▸ MATERIAL TO PROCESS:
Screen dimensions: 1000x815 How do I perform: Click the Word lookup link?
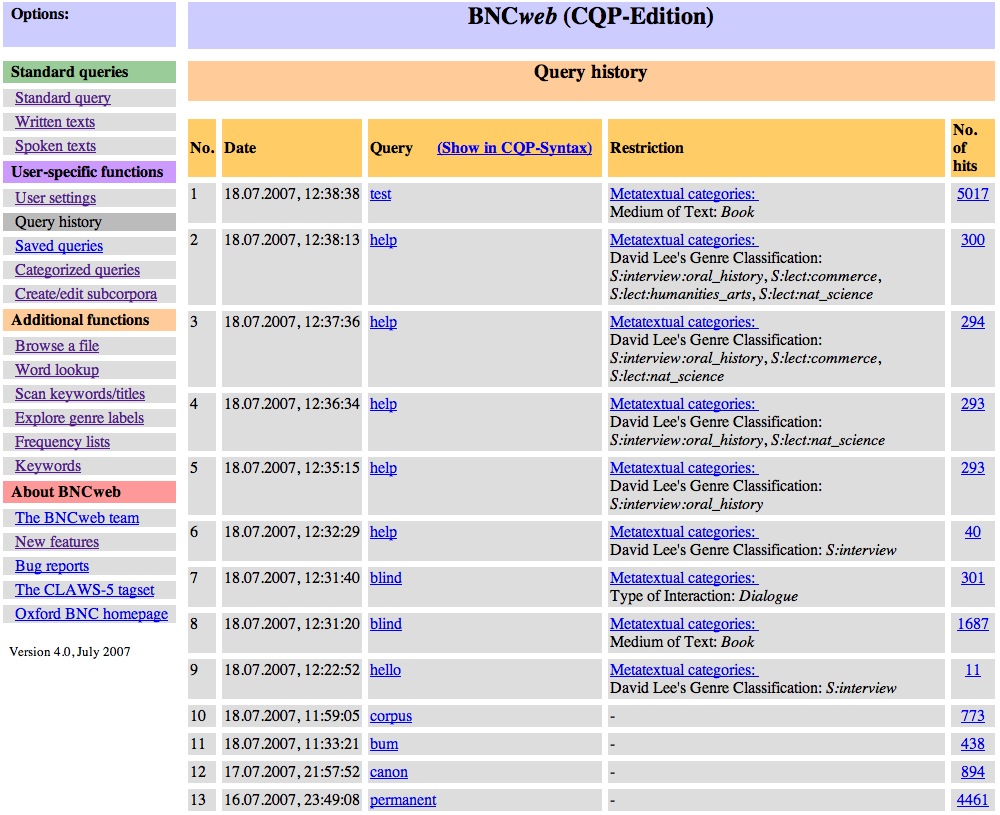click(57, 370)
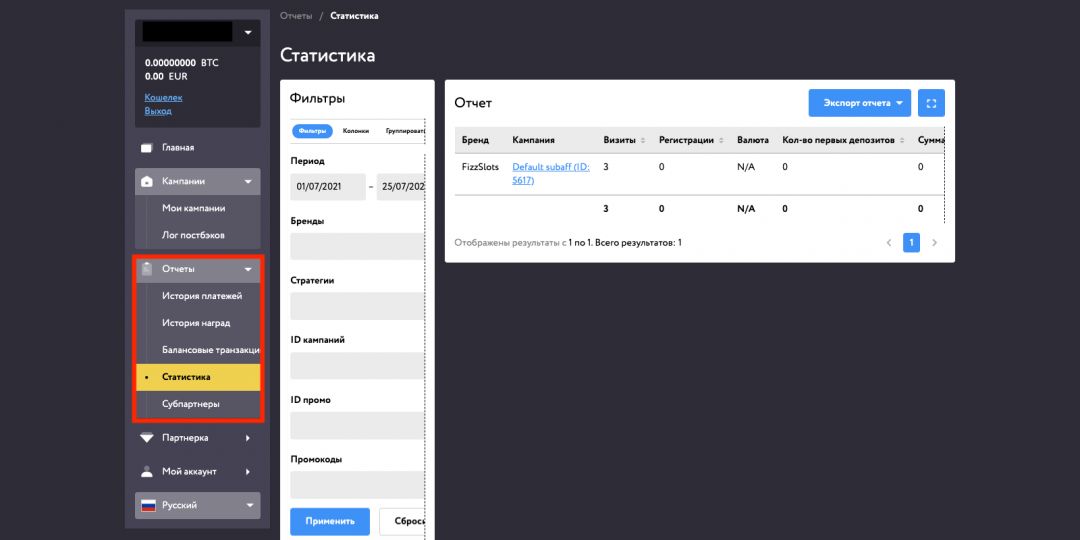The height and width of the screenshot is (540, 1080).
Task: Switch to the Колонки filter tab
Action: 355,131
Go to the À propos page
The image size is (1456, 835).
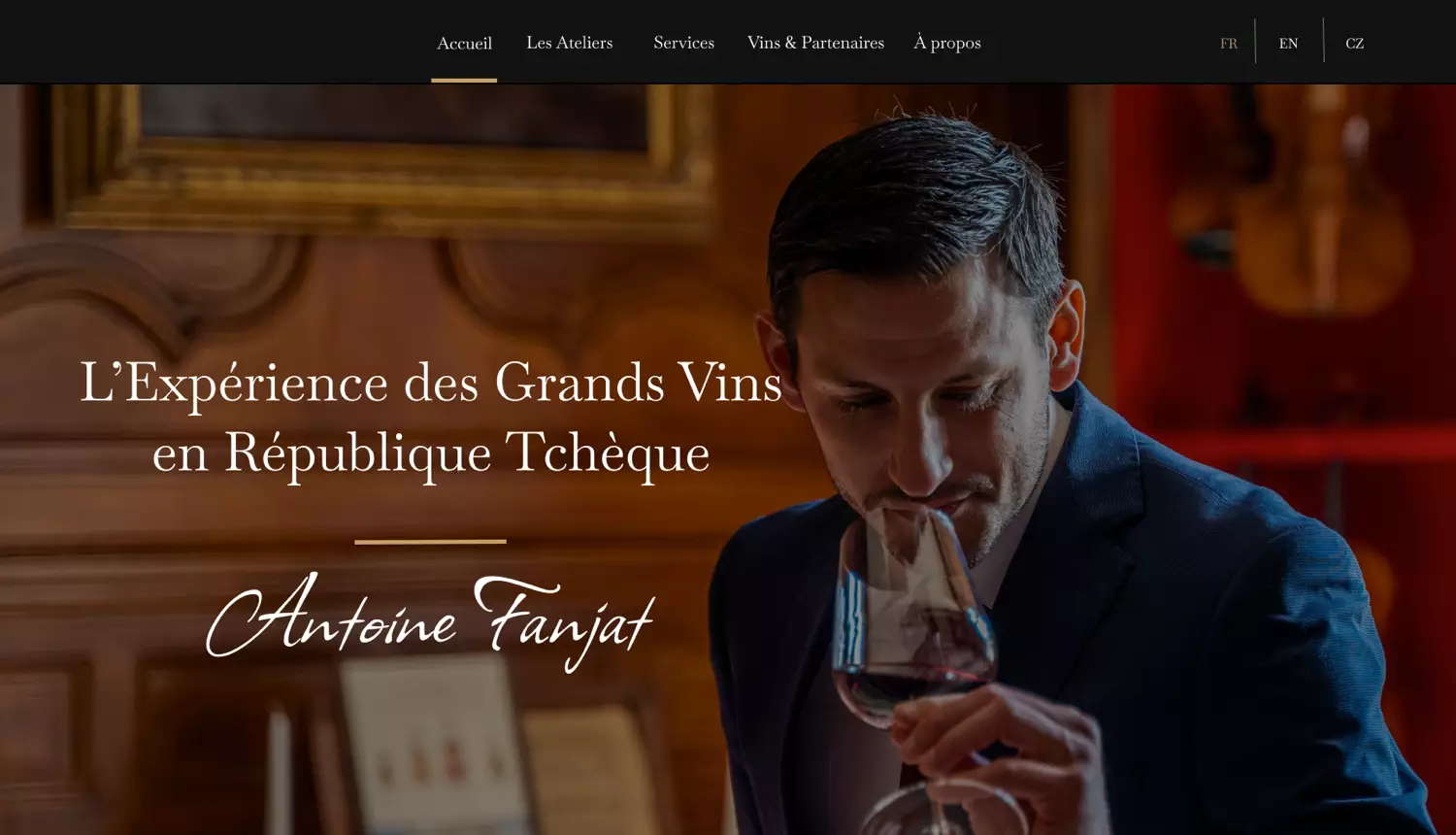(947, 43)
...
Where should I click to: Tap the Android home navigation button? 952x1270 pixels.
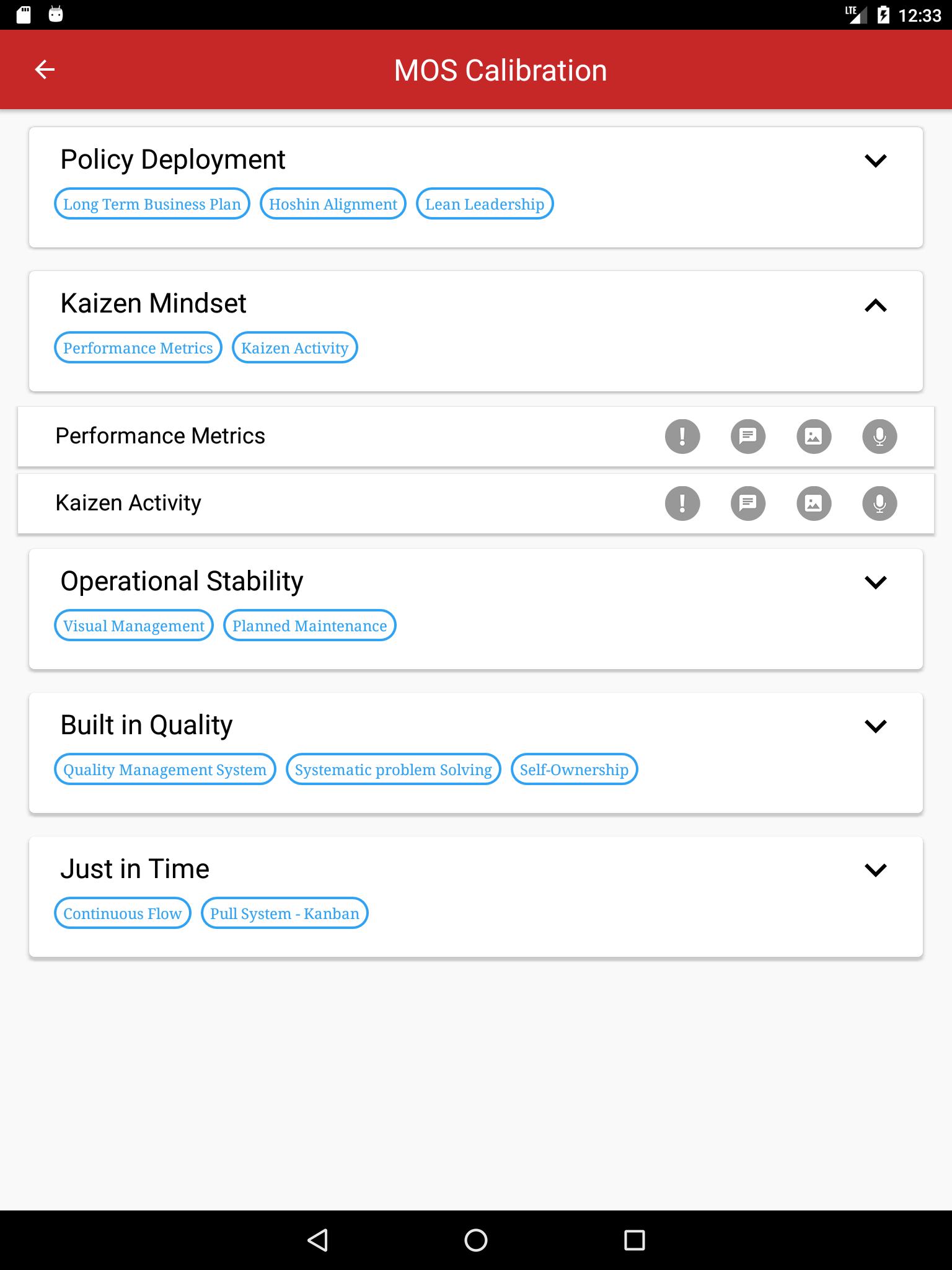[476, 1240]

▸ THE PROBLEM: Copy word for word only the lines above from the one with "Screen dimensions: 1000x815" through the one with "Go to the À propos page". Leave pictures out.

▸ TASK ANSWER:
Screen dimensions: 1000x815 How do I perform: Click the Word lookup link?
click(57, 370)
The height and width of the screenshot is (540, 1080).
Task: Switch to the Колонки filter tab
Action: 355,131
Go to the À propos page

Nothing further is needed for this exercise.